For Sikhs, for families of the disappeared, for survivors of November 1984, for the mothers who never received bodies, and for the children who inherited absence as evidence, the unfinished lesson is not merely dialogue.
The unfinished lesson is documentation.
Who was killed?
Who was arrested?
Who was taken alive?
Who died in custody?
Who was cremated as unidentified?
Who signed the register?
Who received the body?
Who issued the death certificate?
Who refused to issue one?
And why, forty-two years later, does the archive remain incomplete?
That is the question Mr. Singh’s essay does not confront.
That is the question The Death Certificate Project exists to confront.
I. WHAT MR. RAMESH INDER SINGH I.A.S. GETS RIGHT
A rebuttal must begin with fairness.
Mr. Singh is correct that Operation Blue Star is now widely understood as avoidable. He is correct that the operation was badly planned and terribly executed. He is correct that the destruction of the Akal Takht was not a collateral detail but a civilizational rupture. He is correct that the military action deepened the very conflict it claimed to suppress. He is correct that political negotiation was still possible. He is correct that the Rajiv–Longowal Accord of July 1985 proves that many demands later treated as negotiable could have been treated as negotiable before June 1984.
These are important admissions.
But they are no longer enough.
Because the Sikh grievance is not simply that New Delhi failed to negotiate.
The Sikh grievance is that New Delhi first militarized a political crisis, then criminalized memory, then administered the dead without accountability.
To say now that Blue Star was avoidable is not a conclusion.
It is the beginning of cross-examination.
If it was avoidable, who made it unavoidable?
If negotiations were possible, who converted negotiation into choreography while troops were already moving?

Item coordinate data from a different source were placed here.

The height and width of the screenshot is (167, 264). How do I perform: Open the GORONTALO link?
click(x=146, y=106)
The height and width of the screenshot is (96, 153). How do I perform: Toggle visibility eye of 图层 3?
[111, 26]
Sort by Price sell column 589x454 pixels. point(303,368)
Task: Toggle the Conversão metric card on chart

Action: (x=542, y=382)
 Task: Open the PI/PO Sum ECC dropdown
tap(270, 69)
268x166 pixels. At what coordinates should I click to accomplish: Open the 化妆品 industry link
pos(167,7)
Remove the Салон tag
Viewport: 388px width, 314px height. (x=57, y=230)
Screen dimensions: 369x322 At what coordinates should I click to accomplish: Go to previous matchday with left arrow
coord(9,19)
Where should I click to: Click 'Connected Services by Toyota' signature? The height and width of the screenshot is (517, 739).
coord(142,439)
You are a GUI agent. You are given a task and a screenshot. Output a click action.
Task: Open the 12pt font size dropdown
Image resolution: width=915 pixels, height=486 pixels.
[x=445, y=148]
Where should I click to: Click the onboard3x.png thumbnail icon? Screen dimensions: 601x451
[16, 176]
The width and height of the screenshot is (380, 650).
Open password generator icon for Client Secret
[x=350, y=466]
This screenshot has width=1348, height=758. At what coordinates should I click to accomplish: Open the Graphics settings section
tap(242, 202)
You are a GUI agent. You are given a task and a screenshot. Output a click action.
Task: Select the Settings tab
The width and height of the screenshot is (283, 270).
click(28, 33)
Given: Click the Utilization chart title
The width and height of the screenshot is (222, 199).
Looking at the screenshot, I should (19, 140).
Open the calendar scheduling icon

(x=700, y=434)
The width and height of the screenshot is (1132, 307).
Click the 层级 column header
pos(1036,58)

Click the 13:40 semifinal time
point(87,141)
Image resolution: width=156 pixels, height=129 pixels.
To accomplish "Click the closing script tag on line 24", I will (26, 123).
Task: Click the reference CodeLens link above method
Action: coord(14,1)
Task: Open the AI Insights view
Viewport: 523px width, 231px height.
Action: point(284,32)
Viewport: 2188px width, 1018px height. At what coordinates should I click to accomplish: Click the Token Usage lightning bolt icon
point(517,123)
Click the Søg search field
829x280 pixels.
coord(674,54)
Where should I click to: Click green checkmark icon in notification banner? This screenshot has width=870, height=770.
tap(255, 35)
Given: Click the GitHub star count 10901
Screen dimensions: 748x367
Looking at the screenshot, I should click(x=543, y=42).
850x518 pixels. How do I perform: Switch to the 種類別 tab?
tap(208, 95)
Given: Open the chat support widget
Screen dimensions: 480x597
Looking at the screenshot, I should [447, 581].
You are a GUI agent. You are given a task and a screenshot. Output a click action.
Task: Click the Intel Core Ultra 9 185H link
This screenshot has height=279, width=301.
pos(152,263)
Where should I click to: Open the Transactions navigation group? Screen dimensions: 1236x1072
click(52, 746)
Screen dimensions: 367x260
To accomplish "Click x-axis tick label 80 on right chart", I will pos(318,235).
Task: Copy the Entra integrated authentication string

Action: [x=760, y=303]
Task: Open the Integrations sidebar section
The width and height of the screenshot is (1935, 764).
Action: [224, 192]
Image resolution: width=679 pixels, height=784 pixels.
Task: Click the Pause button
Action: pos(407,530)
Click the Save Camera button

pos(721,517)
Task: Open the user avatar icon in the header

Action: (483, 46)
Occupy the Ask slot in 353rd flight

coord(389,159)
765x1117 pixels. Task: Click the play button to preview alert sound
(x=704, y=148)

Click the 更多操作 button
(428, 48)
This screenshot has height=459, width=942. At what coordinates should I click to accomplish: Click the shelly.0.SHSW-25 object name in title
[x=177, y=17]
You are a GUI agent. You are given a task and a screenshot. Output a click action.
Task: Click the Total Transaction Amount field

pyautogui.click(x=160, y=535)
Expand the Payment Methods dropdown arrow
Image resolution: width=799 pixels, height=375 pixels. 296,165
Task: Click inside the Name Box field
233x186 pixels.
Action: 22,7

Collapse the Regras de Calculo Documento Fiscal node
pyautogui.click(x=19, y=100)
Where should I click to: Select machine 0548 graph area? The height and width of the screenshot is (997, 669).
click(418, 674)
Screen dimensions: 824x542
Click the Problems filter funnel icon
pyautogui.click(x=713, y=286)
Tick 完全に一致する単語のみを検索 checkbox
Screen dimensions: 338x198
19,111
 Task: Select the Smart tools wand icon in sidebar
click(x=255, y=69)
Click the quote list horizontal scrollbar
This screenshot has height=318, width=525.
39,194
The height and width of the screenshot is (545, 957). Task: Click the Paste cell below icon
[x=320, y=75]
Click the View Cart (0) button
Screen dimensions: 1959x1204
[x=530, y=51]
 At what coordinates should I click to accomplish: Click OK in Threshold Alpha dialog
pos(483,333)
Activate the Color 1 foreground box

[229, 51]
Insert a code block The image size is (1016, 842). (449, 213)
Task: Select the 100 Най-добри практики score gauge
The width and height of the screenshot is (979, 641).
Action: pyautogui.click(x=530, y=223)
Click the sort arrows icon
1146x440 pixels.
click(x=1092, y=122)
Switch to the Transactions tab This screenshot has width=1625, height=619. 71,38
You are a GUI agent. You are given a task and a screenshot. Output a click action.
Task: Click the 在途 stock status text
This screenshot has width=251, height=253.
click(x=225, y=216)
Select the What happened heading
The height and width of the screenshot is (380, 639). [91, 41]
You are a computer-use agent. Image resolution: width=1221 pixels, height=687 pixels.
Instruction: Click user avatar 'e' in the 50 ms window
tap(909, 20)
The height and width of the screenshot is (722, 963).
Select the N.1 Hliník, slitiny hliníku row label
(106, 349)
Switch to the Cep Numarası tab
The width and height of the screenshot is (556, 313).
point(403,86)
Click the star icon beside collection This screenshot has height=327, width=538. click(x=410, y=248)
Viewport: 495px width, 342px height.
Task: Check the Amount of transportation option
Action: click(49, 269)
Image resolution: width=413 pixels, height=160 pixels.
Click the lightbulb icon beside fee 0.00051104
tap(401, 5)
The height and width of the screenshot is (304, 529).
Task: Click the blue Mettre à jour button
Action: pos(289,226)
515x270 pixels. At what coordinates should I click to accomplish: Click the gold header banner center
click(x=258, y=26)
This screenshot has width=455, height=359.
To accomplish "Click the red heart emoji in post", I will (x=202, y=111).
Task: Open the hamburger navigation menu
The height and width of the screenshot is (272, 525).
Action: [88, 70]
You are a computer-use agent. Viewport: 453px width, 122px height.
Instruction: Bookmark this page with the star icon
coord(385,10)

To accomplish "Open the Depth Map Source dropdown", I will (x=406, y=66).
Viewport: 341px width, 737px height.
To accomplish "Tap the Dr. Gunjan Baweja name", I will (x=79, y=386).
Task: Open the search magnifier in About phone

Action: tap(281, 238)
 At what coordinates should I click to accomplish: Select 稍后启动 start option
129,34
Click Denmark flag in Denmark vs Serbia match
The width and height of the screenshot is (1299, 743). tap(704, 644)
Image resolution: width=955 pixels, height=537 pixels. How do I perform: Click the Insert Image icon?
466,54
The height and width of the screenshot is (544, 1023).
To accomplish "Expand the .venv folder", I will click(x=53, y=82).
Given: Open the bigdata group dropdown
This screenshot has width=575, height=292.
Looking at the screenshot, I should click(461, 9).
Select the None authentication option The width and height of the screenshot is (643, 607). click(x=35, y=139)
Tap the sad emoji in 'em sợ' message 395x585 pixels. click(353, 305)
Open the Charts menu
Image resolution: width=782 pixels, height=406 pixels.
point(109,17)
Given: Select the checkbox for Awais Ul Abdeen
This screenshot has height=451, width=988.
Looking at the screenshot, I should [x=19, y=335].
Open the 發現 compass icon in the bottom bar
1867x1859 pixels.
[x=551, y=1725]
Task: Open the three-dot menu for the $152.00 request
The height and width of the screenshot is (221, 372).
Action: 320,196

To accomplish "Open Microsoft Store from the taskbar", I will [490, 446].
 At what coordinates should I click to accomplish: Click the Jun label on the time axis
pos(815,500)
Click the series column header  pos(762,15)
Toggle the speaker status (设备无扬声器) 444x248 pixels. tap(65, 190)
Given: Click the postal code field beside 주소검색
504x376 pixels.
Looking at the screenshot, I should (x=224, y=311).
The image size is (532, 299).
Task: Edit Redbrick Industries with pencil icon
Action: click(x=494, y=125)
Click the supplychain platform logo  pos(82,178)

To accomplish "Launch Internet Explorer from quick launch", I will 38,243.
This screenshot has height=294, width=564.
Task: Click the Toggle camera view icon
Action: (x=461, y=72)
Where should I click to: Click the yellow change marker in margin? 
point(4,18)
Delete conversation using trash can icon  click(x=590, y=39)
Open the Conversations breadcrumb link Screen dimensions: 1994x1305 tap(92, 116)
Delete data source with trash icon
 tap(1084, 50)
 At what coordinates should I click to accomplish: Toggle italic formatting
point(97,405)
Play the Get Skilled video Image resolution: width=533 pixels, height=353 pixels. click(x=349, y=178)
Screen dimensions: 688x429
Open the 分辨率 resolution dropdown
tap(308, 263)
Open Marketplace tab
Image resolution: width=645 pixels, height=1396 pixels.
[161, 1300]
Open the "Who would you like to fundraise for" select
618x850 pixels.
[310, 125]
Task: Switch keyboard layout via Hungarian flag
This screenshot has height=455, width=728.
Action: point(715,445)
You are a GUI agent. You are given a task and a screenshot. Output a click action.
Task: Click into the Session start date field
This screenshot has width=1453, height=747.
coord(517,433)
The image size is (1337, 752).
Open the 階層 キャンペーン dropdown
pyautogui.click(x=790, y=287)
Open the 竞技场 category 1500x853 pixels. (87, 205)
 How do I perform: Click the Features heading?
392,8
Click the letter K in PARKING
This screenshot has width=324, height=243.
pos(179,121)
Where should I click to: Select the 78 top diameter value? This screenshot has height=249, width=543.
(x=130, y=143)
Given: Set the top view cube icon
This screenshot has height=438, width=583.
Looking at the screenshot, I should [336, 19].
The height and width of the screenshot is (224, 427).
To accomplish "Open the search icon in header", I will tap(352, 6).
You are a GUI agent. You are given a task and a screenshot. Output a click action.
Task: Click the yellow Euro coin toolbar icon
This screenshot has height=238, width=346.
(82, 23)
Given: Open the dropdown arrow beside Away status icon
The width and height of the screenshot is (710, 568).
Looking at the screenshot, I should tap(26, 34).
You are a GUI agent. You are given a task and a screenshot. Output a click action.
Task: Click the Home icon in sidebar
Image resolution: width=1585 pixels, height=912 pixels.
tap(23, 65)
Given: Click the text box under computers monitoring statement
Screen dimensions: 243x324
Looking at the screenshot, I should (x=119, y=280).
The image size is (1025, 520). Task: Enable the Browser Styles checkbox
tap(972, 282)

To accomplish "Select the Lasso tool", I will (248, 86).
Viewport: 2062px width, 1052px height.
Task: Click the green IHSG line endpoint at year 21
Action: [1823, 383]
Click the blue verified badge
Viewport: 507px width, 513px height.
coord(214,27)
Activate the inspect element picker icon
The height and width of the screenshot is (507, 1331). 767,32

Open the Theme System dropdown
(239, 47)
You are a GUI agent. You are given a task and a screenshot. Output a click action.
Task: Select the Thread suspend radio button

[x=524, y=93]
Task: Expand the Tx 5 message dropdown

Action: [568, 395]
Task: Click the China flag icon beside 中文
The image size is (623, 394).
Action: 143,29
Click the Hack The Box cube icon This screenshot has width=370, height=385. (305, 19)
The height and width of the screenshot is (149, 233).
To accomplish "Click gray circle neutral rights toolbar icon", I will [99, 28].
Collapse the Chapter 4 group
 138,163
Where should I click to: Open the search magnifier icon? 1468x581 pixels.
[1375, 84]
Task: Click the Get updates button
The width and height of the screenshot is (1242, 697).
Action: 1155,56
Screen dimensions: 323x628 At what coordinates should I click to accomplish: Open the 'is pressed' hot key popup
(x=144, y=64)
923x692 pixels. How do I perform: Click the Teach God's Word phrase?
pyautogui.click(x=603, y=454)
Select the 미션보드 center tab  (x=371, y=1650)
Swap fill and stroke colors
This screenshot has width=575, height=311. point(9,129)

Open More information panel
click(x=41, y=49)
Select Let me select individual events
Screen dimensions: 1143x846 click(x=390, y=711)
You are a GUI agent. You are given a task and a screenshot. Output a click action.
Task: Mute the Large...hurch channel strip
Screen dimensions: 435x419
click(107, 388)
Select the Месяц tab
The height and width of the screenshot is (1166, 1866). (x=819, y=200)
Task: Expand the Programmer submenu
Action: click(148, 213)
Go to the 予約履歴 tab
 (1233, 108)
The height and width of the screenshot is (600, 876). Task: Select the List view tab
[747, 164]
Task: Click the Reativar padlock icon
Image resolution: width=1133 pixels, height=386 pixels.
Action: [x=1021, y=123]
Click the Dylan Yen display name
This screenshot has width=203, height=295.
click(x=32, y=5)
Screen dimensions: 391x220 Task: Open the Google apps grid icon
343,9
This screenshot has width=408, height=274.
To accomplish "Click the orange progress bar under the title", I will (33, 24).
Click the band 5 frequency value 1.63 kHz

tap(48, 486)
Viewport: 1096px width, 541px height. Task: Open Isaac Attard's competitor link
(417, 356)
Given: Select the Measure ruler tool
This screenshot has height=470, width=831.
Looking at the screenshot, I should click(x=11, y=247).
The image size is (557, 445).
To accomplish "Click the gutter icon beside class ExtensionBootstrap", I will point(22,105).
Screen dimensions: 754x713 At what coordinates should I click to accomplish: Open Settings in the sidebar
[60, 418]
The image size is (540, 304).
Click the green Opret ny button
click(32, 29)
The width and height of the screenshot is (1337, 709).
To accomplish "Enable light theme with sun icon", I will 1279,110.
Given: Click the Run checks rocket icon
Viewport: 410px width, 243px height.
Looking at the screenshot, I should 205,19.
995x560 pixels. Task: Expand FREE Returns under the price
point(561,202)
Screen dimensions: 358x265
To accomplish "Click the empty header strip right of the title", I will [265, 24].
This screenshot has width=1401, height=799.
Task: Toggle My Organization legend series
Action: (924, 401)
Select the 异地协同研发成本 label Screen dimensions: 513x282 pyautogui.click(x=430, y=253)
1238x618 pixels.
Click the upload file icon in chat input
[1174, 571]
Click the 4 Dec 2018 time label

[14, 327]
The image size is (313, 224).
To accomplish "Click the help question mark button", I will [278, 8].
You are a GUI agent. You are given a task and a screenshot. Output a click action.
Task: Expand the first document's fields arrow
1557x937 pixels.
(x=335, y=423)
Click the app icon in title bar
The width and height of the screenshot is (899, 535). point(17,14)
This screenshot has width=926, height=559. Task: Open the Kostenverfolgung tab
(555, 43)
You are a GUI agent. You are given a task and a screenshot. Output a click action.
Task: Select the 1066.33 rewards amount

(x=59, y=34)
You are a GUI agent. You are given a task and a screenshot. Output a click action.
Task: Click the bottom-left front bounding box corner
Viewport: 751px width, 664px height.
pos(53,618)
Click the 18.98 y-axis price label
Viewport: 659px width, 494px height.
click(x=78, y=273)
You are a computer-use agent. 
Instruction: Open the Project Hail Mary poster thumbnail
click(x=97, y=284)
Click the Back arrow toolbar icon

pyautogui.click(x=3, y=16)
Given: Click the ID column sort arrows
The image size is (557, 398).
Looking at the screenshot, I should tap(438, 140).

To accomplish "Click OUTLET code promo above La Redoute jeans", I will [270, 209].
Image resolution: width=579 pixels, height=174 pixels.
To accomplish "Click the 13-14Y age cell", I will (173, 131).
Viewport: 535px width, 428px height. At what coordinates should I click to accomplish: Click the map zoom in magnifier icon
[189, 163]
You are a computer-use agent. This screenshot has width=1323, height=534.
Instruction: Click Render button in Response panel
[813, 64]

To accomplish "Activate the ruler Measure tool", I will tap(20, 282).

If the demands were later acceptable in 1985, why were bodies necessary in 1984?
If the operation was badly executed, where is the complete list of those killed by that bad execution?
If the state now admits the wound, why does it still resist the inventory?
II. THE FAILURE WAS NOT ONLY A “FAILURE TO PARLEY”
Mr. Singh calls Operation Blue Star “a classic instance of the failure to parley.”
That phrase is elegant.
It is also insufficient.
A failure to parley suggests misjudgment.
A failure to count the dead suggests something more serious.
Negotiation failure explains how violence begins.
Record failure explains how impunity survives.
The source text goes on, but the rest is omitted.